Both crafting and gathering require energy, and depending on the level of item you are gathering/crafting, the energy costs go up/down. For example, a low level herb my cost 0.5 and 1 of energy types, while the next one is 5 and 7 of each type respectively. Crafting seems to use a lot more, like 10 to 30 energy per craft depending on level. So it is invaluable to have two characters, one for crafting and one for gathering. That way you can efficiently utilize your energy until you get enough levels where maybe it'll regen enough that it won't matter to your character.

Dungeons (Raids)

There are many different ways to do group content in this game. You can do a trial solo-player mode version, but the group versions (Normal/Hard/Godmode+) require a group and give much more XP rewards and items than the solo. It does seem to be in-line with the reward vs. group system, and finding groups is extremely easy.

There are also solo-player Trials that are like waves of mobs you have to defeat, and each tier is locked by player level. Each tier grants higher and higher rewards. This is very similar to Blade and Soul's Tower of Mushu (I think that was the name of it). Where you go up the tower levels defeating each boss. Similar design philosophy, but the difficulty unlocks by level adds a fresh feeling to it, where you can just go through each one. And there's rankings on the server by score  :Smile: 

PvP Battlegrounds and Arena

I managed to get into a few battlegrounds, but haven't tried any arena yet. There is a glitch right now where we can't do premade 10v10 battlegrounds, so unfortunately it's hit and miss with your guild mates if you end up on the same team or not. Really frustrating.

I would show you the 10v10 one, but it looks like they change every day. Right now there is a 20v20 map up and I haven't done it yet today. But the 10v10 one feels like Paladins or League of Legends/Dota, where you have a boss base, there are minions that come along a path to a point towards the enemy base, and you can kill players. Kind of neat. There are even side-paths not shown on the map that you can use to flank behind the enemy which we used extensively to take out the enemy teams healers.
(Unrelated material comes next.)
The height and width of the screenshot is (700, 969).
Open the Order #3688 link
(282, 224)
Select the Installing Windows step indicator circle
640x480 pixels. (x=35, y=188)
There are actually objectives to complete, but in the one match, we just killed the enemy players until we won, even though they completed a lot of objectives on the map and we did none.

Battlefield Screen



So from this screenshot, in the 20v20 battleground, there is "Application" which is solo queue, and the "Application 2" seems to be like 5 man group queue, and if you have 20 people you could use the "Group" button. Not sure what Squad is but... yea. different queuing options are available.

Arena Screen



Times of Starting is kind of interesting. It'll make it so that everyone will be doing it. So if you want to do PvP you know when to sign up. If you want to gather, you can go gather when this time arrives, so hopefully there will be less people stealing your node spawns.  :Big Grin: 

Cash Shop

The cash shop has the ability to convert In-game currency to premium currency and the price varies. Yesterday they were 100 Imperial Coins (In-Game currency) for 1 Aurum (Premium Currency). There are starter packs that were on sale for 398 and 98 Aurum, which if you bought the 398 one it gives you 60k currency, then you could convert that currency to 98 Aurum and buy the starter pack and still come out on-top. You could do this once per character. Today, however, it is up to 190 and is less enticing, but when it goes over 200 it's not worth it.

So yes, it is possible to get premium items for in-game currency with little hassle. The items are Experience boosts and items to upgrade your gear, but I haven't seen any flat out Power Boost items. So it's really not bad. The amount that you would have to spend to be OP is outrageous so ... Unless you are spending thousands of dollars on items (You can get 9000 Aurum for $110), then I don't think there's going to be many people using it in this way. If they do, then you know what, all the power to them. For example, the 398 starter pack is actually 1410 Aurum normally and it has a couple XP boosts in it. Pretty nice but easy to obtain in a day or two with in-game currency. It is fair to me.

There are tonnes of other game mechanics that I won't go into, because there are quite frankly too many to mention. There are vendor rep for rewards, character Wings is its own system. There is also a Soul Grid reminiscent of the Blade and Soul Soul Shield system. Gem Sockets. Yea, it goes on and on.

As always though, if there are any questions and you aren't playing the Open Beta, then feel free to ask and I will try to inform you with what you ask.

----------


## Veritable

** Update: After over a week of playing, the game is starting to feel more and more like Blade and Soul as far as gear progression.

Though, the gating is real.

The dungeons you need to run to get items for purchasing upgrade materials, makes you feel minuscule. If you are not in a supportive guild (Which is a massive part of the game), then you will fall far behind very quickly.

The guilds are such a huge part of the game, due to the buffs and bonus' you get for doing guild combat, world bosses, and the constant shifting of power outside of normal guild vs. guild wars, that not being in a top guild is a death sentence for those who want to be on top.

Then you have the fact that there are a limited number of members allowed in a guild at any time, though it grows in number as your guild progresses. If you aren't progressing your guild fast enough, you will never have the membership required to take control.

The top guilds will always have the advantage, leaving guilds punishes you, and you can't just start your own, because you will be so far behind at that point... yea.

Honestly, if you don't play on launch and are not able to get in one of the top guilds, you won't be enjoying yourself in the game. It's too centralized upon this fact and the limiting factors I mentioned basically make this a launch-or-bust title.

----------